Burgundy, burnt orange, purple, pink and yellow are all colors of the hardy chrysanthemum, one of the most popular plants in Virginia’s fall gardens.

“People love mums,” said Chris Mullins, a Virginia Cooperative Extension specialist at Virginia State University. “In the fall they’re one of the few plants that are blooming during September and October.”

“He suggests watering them just about every day in the fall. You might cut back a little bit as the season progresses,” he said. “In terms of fertilizer, they don’t need a whole lot. Sometimes the grower will put a little slow-release fertilizer in the pot, and as they’re blooming anyway they don’t need a lot of fertilizer.”

While many people simply throw away mums when the fall ends, the plants are perennials and can be planted outdoors for year-round enjoyment.

Mums prefer full sun but can thrive in partial shade as long as they get sun for half a day.

sedum plant
coleus plant

A little planning can pay off in fall colors

Planting sedum, coleus and impatiens or butterfly bushes and Rose of Sharon in bright, fall colors can add a splash of color to a sedate, pre-winter landscape, said horticulturalist Mark Viette.

He suggested placing flowers between shrubs and using different varieties of plants when designing for fall color.
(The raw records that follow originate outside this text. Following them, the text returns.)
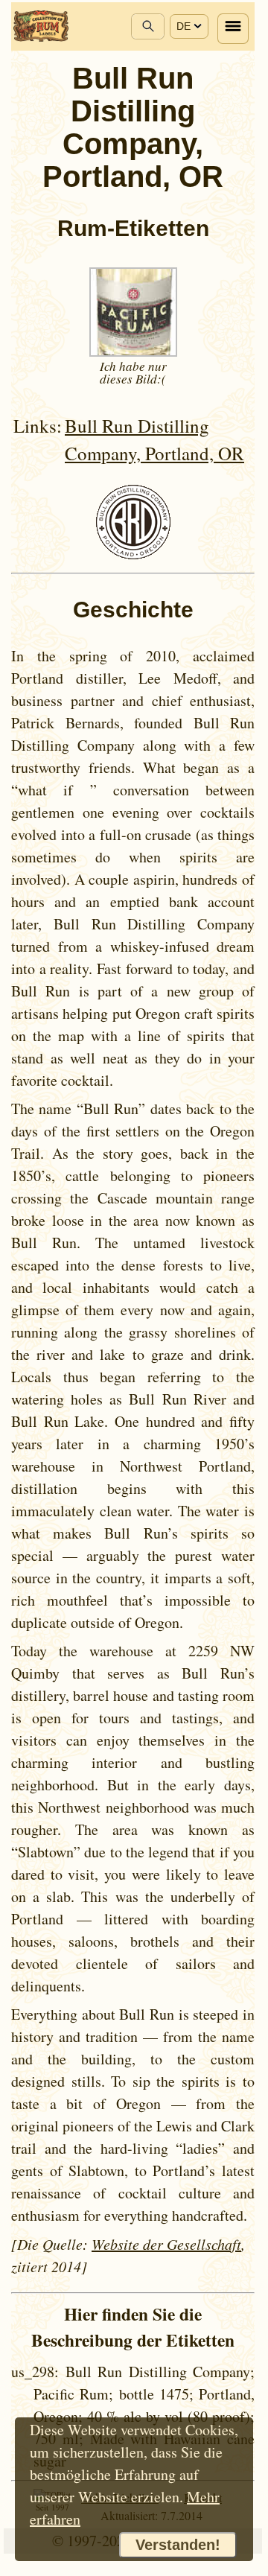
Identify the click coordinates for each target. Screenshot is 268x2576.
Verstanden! (177, 2545)
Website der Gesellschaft (166, 2244)
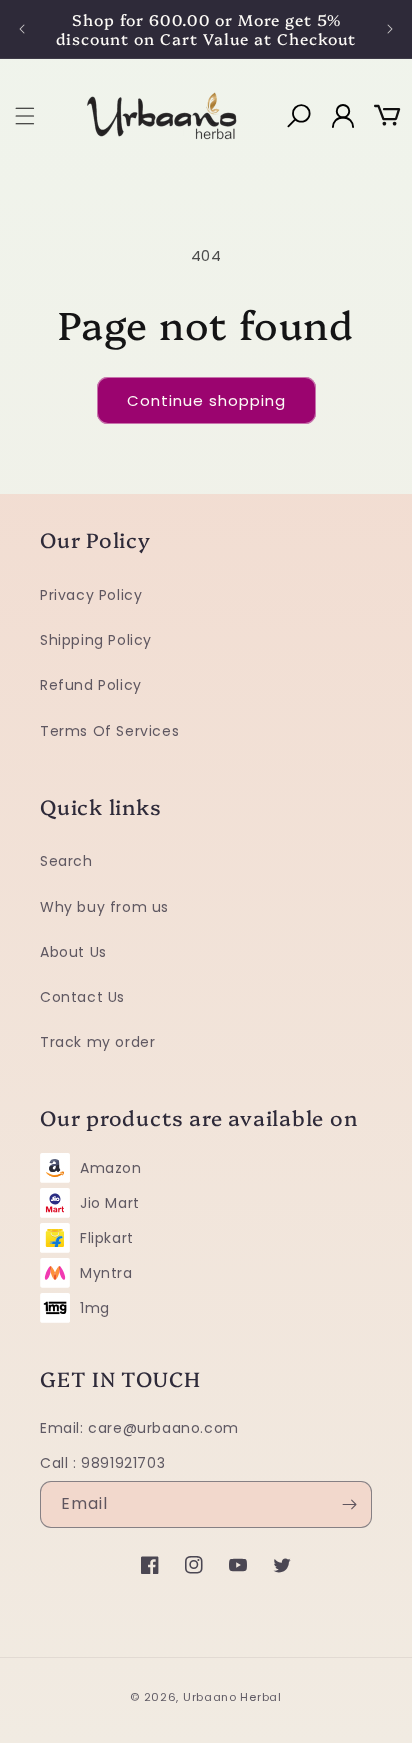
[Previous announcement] (22, 29)
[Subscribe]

And he noted that some plants, like coleus and impatiens, might need some winter accommodations.

“Tender tropical annuals and perennials just cannot take the frosts we have in Virginia,” Viette said, but you can save your plants from year to year by storing them in a temperature-controlled environment.

Before frost becomes an issue, dig up the entire plant, and place it in a pot. Put pots in a crate that has holes in it, and store them in a basement or a temperature-controlled garage. They can be replanted in late June. Viette recommended planting them in groups of five for visual impact.